Karla LaRive joined the sanctuary as a volunteer in the 1990s after moving from the big cities of California and New York. A former production coordinator in the entertainment business, Karla has grown to become the sanctuary’s Communications, Media and Marketing Director. Working with international film crews and press, Karla helps Susan support another revenue stream that ultimately helps in the yearly budgetary needs of the sanctuary. Production crews and actors from major television programs and films like Hidalgo, Into The Wild, and Crazy Horse are greeted by Karla, who ensures they get a cinematic experience on the property.

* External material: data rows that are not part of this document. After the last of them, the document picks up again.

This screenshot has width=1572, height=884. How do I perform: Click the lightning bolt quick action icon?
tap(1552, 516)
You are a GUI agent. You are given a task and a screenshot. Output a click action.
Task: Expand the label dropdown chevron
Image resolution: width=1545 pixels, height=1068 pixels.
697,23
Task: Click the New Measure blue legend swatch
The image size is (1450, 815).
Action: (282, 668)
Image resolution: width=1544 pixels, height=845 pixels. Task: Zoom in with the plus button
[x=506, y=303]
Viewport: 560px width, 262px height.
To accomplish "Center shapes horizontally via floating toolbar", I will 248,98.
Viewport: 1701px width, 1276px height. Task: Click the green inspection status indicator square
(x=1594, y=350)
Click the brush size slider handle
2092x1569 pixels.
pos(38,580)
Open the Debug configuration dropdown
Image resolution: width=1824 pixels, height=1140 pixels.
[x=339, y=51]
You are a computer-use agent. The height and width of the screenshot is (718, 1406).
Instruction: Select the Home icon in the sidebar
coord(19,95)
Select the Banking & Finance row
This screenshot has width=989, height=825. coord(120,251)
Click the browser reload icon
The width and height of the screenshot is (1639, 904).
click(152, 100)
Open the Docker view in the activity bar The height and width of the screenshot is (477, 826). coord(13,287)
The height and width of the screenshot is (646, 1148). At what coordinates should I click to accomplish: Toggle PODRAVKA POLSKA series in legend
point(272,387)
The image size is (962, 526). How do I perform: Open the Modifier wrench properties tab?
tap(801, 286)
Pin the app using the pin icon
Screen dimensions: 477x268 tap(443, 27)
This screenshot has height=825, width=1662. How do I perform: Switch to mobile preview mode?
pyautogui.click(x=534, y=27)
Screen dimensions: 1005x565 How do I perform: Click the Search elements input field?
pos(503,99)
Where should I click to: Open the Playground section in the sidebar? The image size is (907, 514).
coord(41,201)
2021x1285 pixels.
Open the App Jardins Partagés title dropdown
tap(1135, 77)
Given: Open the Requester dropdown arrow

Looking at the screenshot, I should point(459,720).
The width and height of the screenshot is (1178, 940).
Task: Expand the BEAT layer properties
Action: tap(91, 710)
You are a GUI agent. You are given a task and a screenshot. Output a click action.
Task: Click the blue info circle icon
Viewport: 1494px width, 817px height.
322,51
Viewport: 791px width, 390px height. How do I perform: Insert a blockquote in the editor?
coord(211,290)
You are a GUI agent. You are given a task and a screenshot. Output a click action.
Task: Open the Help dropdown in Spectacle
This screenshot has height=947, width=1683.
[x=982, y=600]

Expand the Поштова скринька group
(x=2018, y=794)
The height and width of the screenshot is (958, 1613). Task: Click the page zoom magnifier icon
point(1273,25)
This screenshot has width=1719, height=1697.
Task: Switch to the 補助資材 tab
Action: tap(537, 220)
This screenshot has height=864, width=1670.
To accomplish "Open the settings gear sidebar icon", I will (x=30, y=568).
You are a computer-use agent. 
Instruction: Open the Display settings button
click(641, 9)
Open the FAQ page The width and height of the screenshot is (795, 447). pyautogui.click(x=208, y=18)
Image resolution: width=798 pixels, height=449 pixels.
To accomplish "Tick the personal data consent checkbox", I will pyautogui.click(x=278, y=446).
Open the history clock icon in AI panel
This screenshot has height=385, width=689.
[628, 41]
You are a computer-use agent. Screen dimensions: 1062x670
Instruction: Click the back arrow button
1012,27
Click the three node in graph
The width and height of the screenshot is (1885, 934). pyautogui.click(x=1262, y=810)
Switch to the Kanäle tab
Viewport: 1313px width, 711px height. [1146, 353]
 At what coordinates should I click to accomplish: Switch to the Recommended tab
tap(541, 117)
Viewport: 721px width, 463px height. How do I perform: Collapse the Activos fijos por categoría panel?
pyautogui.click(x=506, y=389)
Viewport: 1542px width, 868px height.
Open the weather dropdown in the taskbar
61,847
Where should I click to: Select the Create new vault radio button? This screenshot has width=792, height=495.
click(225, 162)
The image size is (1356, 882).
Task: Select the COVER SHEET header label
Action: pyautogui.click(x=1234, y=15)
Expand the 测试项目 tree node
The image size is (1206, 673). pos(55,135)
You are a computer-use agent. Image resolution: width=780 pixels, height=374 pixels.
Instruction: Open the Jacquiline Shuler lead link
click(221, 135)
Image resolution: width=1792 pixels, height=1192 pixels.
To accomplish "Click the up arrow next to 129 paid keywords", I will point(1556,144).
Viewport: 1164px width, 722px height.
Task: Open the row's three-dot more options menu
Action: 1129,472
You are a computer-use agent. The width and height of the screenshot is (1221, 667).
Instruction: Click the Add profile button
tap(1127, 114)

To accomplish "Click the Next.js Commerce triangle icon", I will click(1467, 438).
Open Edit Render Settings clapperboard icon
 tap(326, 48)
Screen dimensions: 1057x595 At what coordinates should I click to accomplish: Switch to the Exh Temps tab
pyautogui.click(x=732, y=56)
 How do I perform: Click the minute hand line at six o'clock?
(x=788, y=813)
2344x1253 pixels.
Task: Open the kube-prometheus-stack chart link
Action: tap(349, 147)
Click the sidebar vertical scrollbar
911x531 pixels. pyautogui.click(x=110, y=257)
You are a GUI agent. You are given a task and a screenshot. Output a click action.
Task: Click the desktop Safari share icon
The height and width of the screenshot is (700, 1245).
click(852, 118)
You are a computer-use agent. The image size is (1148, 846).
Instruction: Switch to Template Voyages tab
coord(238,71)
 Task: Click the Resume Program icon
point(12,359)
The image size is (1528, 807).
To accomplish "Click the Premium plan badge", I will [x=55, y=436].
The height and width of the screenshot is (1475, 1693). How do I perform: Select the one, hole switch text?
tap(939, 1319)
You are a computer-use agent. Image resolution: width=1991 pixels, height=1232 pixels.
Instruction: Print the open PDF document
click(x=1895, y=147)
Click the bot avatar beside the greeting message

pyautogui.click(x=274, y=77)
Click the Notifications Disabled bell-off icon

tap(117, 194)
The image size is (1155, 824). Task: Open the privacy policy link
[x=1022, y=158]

EW: How can people get involved with preserving the wild mustang population?

SUZANNE: It’s simple. Go to and donate to non-profits like the Black Hills Wild Horse Sanctuary. It’s important to understand that these institutions have been created to provide the proper land, experience, and unwavering devotion to the rescue and protection of wild horses.


The American Wild Horse Preservation Campaign

Founded in 2004 by Return to Freedom (RTF), the American Wild Horse Preservation Campaign is one of the nation’s leading advocacy voices for America’s wild horses and burros. Endorsed by a coalition of more than 60 organizations, the campaign is dedicated to preserving wild horses and burros in viable free-roaming herds for generations to come, as part of our national heritage.

The Campaign asks for a redirection of federal resources to in-the-wild management of wild horses and burros. This would keep these animals on the range and save taxpayers millions annually by avoiding the mass removal and stockpiling of wild horses in government holding facilities. AWHPC also seeks to repeal “unlimited sale authority” that allows the sale of unadoptable wild horses and burros for slaughter.